In one report, published May 11, U.S. researchers retrospectively tracked 89 rheumatic disease patients (76% female; mean age, 61) at a single clinic who’d received at least one dose of a COVID-19 vaccine. Of those, 21 patients showed no sign of vaccine antibody response, and 20 of them were in the group taking rituximab. (The other patient was taking belimumab.) Another 10 patients taking rituximab did show a response.
“Longer duration from most recent rituximab exposure was associated with a greater likelihood of response,” the report’s authors wrote. “The results suggest that time from last rituximab exposure is an important consideration in maximizing the likelihood of a serological response, but this likely is related to the substantial variation in the period of B-cell depletion following rituximab.”
Finally, an Austrian report published May 6 examined COVID-19 vaccine immune response in five patients who were taking rituximab (four with other drugs such as methotrexate and prednisone). Researchers compared them with eight healthy controls, half who’d been vaccinated.
The researchers found evidence that rituximab “may not have to preclude SARS-CoV-2 vaccination, since a cellular immune response will be mounted even in the absence of circulating B cells. Alternatively, in patients with stable disease, delaying [rituximab] treatment until after the second vaccination may be warranted and, therefore, vaccines with a short interval between first and second vaccination or those showing full protection after a single vaccination may be preferable. Importantly, in the presence of circulating B cells also a humoral immune response may be expected despite prior [rituximab] therapy.”
Dr. Bass said the findings reflect growing awareness that “patients with autoimmune disease, especially when they’re on immunosuppressant medications, don’t quite have as optimal responses to the vaccinations.” However, she said, the vaccines are so potent that they’re likely to still have significant efficacy in these patients even if there’s a reduction in response.

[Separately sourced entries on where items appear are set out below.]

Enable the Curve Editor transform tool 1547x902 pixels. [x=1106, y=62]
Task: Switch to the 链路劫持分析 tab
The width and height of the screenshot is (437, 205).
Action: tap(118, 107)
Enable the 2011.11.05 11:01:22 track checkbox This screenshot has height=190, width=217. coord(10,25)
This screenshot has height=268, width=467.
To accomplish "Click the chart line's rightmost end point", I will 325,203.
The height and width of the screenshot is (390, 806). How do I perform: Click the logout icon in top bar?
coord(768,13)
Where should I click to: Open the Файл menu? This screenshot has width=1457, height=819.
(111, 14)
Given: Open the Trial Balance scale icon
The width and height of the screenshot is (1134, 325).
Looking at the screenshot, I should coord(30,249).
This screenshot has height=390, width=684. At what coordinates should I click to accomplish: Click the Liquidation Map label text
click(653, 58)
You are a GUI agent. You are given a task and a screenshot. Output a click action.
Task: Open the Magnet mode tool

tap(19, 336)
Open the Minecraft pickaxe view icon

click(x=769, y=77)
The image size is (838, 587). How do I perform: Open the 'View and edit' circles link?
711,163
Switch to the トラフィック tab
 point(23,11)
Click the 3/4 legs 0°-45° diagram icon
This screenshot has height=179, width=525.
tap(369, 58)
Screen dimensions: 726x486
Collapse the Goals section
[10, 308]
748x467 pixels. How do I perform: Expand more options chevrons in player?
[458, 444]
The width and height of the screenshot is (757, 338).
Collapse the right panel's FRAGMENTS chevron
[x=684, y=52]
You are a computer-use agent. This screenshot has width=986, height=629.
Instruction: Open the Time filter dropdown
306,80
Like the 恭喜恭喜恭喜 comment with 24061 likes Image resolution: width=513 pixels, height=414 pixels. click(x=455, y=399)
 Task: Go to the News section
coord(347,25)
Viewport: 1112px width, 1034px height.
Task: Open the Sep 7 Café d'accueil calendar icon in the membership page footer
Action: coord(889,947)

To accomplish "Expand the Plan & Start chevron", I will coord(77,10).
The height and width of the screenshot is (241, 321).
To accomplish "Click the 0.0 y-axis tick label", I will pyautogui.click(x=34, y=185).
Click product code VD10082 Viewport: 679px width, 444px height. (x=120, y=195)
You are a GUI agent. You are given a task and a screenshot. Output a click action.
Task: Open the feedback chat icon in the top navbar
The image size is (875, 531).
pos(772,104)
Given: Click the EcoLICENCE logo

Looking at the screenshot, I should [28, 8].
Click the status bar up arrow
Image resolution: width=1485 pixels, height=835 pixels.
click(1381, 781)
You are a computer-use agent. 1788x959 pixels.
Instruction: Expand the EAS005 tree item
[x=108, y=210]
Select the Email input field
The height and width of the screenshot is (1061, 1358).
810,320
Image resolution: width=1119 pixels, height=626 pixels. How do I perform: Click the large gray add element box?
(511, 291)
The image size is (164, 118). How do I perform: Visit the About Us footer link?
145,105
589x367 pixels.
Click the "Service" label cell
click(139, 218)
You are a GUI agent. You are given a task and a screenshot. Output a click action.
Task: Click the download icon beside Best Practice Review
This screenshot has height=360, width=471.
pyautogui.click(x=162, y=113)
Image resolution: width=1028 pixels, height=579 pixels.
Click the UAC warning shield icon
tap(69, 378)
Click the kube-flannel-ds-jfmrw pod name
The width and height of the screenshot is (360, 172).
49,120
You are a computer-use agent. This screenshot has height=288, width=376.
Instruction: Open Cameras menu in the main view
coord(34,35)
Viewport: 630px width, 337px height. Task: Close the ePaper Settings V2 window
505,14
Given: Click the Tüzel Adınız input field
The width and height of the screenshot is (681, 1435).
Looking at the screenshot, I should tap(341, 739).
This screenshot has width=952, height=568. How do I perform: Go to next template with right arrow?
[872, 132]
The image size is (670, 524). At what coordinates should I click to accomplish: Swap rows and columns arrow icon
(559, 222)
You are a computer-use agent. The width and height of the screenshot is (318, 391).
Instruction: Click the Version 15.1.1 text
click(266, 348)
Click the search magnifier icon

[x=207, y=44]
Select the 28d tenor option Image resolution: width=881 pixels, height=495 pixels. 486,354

What’s next? Dr. Schett said “testing immune response to vaccination is important for patients with autoimmune disease. Some of them may need a third vaccination.”
The American College of Rheumatology’s COVID-19 vaccination guidelines do not recommend third vaccinations or postvaccination immune testing at this time. However, Dr. Bass, one of the coauthors of the recommendations, said it’s likely that postvaccination immune testing and booster shots will become routine.
Dr. Bass reported no relevant disclosures. Dr. Schett reported receiving consulting fees from AbbVie. The May 6 German vaccine study was funded by Deutsche Forschungsgemeinschaft, Bundesministerium für Bildung und Forschung, the ERC Synergy grant 4D Nanoscope, the IMI funded project RTCure, the Emerging Fields Initiative MIRACLE of the Friedrich-Alexander-Universität Erlangen-Nürnberg, the Schreiber Stiftung, and the Else Kröner-Memorial Scholarship. The study authors reported no disclosures. The May 25 study of German and American cohorts was funded by the National Institute of Arthritis and Musculoskletal and Skin Diseases, National Institute of Allergy and Infectious Diseases, Rheumatology Research Foundation, Bloomberg Philanthropies COVID-19 Initiative, Pfizer COVID-19 Competitive Grant Program, Beatrice Snyder Foundation, Riley Family Foundation, National Psoriasis Foundation, and Deutsche Forschungsgemeinschaft. The authors reported a range of financial relationships with pharmaceutical companies. No specific funding was reported for the other two studies mentioned.